Firstly, Laura Bolton & Roz Warden of the Barnwood Trust discussed how their insider-outsider status was a real benefit in an internal research team, investigating the reach and impact of the work of a charitable trust. The depth of insight they obtained through qualitative interviews with their colleagues was impressive, and their awareness of their position as insider-outsiders, and the ethical and trust issues that raised was thought-provoking.

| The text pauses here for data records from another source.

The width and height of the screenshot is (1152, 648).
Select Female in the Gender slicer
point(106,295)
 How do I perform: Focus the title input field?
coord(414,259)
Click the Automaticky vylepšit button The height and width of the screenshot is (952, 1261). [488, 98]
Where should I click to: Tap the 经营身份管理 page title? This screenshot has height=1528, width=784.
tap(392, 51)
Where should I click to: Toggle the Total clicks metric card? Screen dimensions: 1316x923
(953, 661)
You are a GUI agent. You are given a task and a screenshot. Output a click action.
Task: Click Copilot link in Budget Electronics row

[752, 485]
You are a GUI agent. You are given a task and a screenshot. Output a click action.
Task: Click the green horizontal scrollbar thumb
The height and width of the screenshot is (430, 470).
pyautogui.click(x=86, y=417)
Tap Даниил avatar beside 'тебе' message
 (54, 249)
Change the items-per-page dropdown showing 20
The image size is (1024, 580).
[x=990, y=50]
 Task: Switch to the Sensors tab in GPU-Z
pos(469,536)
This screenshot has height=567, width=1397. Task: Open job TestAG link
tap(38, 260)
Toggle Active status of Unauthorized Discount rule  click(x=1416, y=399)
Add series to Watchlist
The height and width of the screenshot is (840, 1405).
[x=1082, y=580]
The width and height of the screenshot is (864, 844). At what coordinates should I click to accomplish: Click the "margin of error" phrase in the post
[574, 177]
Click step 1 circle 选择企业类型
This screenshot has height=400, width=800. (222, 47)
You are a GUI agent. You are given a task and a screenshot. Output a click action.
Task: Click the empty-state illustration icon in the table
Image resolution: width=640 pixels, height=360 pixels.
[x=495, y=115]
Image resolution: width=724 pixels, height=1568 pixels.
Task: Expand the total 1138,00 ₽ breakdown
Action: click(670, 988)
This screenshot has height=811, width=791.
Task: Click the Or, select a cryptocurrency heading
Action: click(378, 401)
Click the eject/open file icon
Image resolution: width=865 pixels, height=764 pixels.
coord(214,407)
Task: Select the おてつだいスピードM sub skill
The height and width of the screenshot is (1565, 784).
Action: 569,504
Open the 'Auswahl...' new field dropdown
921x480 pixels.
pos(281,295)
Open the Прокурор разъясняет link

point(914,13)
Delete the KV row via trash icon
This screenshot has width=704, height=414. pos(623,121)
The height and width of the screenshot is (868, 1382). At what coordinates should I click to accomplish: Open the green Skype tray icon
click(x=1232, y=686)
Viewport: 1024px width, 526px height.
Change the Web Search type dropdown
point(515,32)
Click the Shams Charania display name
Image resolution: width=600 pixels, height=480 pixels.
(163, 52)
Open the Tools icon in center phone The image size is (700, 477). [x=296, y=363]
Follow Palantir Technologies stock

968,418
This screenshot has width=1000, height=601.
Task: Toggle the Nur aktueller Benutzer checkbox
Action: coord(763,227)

The second paper was by Claire Thompson of the London School of Hygiene and Tropical Medicine, entitled A Qualitative Study of Food Banks, Food Poverty, Referrals, and Health in London: Methodological and Ethical Reflections. This was the last presentation of the day, but even in the late afternoon, Dr Thompson’s reflections held my attention throughout. We’ve all read the stats about food banks in the press, but what struck me is how far from reflecting food bank users’ experiences my own perceptions were. Issues of precarity and stigma came to mind before I attended the session, but concepts such as transactional volunteering were entirely new to me (moving from food bank user to food bank volunteer whilst still experiencing food poverty, so that you can still access some food despite being ‘out of’ referrals for the year). However, what I found most thought-provoking was the following slide:
“Experiencing food poverty means (amongst other things) not being able to access a sufficiently nutritious and appropriate diet in a consistent and socially acceptable way. The poverty that causes this also impacts negatively on people’s ability engage in everyday activities that most of us take for granted –including meeting in a café, returning a phone call, and chatting about their lives in general –all things that participating in a study might involve.”
Without the sustained efforts to conduct qualitative research in potentially ‘difficult to research’ areas such as these, we would miss out on vital insights which can make a real difference in policy formation, and in turn make a real difference in people’s day to day lives. Qual matters.
And finally… Big Data is top of mind (as it is for everyone)
The keynote from Sir Adrian Smith, Director of the Alan Turing Institute was ‘What the new frontiers of data science and AI may mean for social research’. I particularly enjoyed his discussion of “Hyper-entrepreneurial state-surveillance capitalism” – namely, that the Chinese economy in particular is configured around and intricately interwoven with surveillance via big data. (Source: AI Super-Powers by Kai-Fu Lee, which will figure on my 2020 booklist for sure.)
On a different note, I was also fascinated by the discussion of Professor Ruth Ahnert’s Living with Machines project, which is digitising and interrogating 19th Century press archives using AI and data science. The aim is to understand how tech changed society during the 19th century, and what those learnings can tell us about potential impacts our new technologies could have on society in the 21st Century. And all this by using 21st Century tech to interrogate the 19th Century press. Amazing.
In short, I’m very glad I attended the SRA Conference, and look forward to attending next year.